## RECORDS SUPPLIED
····················

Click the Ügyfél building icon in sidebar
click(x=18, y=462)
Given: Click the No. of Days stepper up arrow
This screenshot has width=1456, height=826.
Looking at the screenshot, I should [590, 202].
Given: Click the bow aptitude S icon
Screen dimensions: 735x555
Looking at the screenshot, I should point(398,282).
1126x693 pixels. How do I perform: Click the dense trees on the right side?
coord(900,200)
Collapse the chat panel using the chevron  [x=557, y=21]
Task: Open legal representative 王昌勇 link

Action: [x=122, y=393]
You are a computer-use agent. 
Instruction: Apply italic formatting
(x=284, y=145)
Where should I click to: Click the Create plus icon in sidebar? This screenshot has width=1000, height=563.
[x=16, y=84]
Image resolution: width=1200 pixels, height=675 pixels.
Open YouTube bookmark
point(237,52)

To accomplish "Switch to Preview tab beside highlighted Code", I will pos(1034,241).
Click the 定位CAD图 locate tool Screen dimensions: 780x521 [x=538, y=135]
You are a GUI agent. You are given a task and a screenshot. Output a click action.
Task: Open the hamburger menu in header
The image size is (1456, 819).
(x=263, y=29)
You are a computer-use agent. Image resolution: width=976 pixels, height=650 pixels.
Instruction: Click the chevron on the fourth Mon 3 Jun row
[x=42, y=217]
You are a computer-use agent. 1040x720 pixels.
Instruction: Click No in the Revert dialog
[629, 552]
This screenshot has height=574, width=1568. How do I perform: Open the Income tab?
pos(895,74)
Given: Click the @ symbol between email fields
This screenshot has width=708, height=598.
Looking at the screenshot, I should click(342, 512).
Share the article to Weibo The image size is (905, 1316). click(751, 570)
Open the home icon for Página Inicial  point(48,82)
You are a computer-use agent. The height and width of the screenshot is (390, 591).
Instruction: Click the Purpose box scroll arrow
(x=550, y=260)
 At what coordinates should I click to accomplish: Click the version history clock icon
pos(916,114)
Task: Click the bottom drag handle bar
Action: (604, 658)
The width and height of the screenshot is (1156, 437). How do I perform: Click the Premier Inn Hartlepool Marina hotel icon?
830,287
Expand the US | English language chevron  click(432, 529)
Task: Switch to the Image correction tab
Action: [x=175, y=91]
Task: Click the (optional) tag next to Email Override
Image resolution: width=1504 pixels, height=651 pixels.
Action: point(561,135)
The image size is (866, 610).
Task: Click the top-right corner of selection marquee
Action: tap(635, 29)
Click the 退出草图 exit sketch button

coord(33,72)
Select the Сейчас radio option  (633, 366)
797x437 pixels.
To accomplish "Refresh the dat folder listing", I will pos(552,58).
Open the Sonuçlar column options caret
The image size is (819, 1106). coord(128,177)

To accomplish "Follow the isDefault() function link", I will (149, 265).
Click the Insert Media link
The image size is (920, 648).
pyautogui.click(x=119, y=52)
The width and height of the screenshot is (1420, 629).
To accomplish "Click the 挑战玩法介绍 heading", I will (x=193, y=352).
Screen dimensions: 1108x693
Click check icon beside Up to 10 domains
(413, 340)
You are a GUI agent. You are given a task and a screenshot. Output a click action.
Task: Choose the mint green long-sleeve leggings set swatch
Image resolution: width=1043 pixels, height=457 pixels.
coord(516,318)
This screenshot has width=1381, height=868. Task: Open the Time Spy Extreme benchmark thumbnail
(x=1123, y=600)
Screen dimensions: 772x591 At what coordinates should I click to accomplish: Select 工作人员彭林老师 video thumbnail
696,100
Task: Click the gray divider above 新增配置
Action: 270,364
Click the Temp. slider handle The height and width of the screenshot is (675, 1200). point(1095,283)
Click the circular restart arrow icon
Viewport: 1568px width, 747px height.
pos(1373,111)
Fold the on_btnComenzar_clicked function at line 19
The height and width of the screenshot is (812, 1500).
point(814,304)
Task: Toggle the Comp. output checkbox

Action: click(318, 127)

····················

## EXERCISE
Word for word, write out the entire listing once more.

## WRITTEN REPLY
Click the Ügyfél building icon in sidebar
click(x=18, y=462)
Given: Click the No. of Days stepper up arrow
This screenshot has width=1456, height=826.
Looking at the screenshot, I should [590, 202].
Given: Click the bow aptitude S icon
Screen dimensions: 735x555
Looking at the screenshot, I should point(398,282).
1126x693 pixels. How do I perform: Click the dense trees on the right side?
coord(900,200)
Collapse the chat panel using the chevron  [x=557, y=21]
Task: Open legal representative 王昌勇 link

Action: [x=122, y=393]
You are a computer-use agent. 
Instruction: Apply italic formatting
(x=284, y=145)
Where should I click to: Click the Create plus icon in sidebar? This screenshot has width=1000, height=563.
[x=16, y=84]
Image resolution: width=1200 pixels, height=675 pixels.
Open YouTube bookmark
point(237,52)

To accomplish "Switch to Preview tab beside highlighted Code", I will pos(1034,241).
Click the 定位CAD图 locate tool Screen dimensions: 780x521 [x=538, y=135]
You are a GUI agent. You are given a task and a screenshot. Output a click action.
Task: Open the hamburger menu in header
The image size is (1456, 819).
(x=263, y=29)
You are a computer-use agent. Image resolution: width=976 pixels, height=650 pixels.
Instruction: Click the chevron on the fourth Mon 3 Jun row
[x=42, y=217]
You are a computer-use agent. 1040x720 pixels.
Instruction: Click No in the Revert dialog
[629, 552]
This screenshot has height=574, width=1568. How do I perform: Open the Income tab?
pos(895,74)
Given: Click the @ symbol between email fields
This screenshot has width=708, height=598.
Looking at the screenshot, I should click(342, 512).
Share the article to Weibo The image size is (905, 1316). click(751, 570)
Open the home icon for Página Inicial  point(48,82)
You are a computer-use agent. The height and width of the screenshot is (390, 591).
Instruction: Click the Purpose box scroll arrow
(x=550, y=260)
 At what coordinates should I click to accomplish: Click the version history clock icon
pos(916,114)
Task: Click the bottom drag handle bar
Action: (604, 658)
The width and height of the screenshot is (1156, 437). How do I perform: Click the Premier Inn Hartlepool Marina hotel icon?
830,287
Expand the US | English language chevron  click(432, 529)
Task: Switch to the Image correction tab
Action: [x=175, y=91]
Task: Click the (optional) tag next to Email Override
Image resolution: width=1504 pixels, height=651 pixels.
Action: point(561,135)
The image size is (866, 610).
Task: Click the top-right corner of selection marquee
Action: tap(635, 29)
Click the 退出草图 exit sketch button

coord(33,72)
Select the Сейчас radio option  (633, 366)
797x437 pixels.
To accomplish "Refresh the dat folder listing", I will pos(552,58).
Open the Sonuçlar column options caret
The image size is (819, 1106). coord(128,177)

To accomplish "Follow the isDefault() function link", I will (149, 265).
Click the Insert Media link
The image size is (920, 648).
pyautogui.click(x=119, y=52)
The width and height of the screenshot is (1420, 629).
To accomplish "Click the 挑战玩法介绍 heading", I will (x=193, y=352).
Screen dimensions: 1108x693
Click check icon beside Up to 10 domains
(413, 340)
You are a GUI agent. You are given a task and a screenshot. Output a click action.
Task: Choose the mint green long-sleeve leggings set swatch
Image resolution: width=1043 pixels, height=457 pixels.
coord(516,318)
This screenshot has width=1381, height=868. Task: Open the Time Spy Extreme benchmark thumbnail
(x=1123, y=600)
Screen dimensions: 772x591 At what coordinates should I click to accomplish: Select 工作人员彭林老师 video thumbnail
696,100
Task: Click the gray divider above 新增配置
Action: 270,364
Click the Temp. slider handle The height and width of the screenshot is (675, 1200). point(1095,283)
Click the circular restart arrow icon
Viewport: 1568px width, 747px height.
pos(1373,111)
Fold the on_btnComenzar_clicked function at line 19
The height and width of the screenshot is (812, 1500).
point(814,304)
Task: Toggle the Comp. output checkbox

Action: click(318, 127)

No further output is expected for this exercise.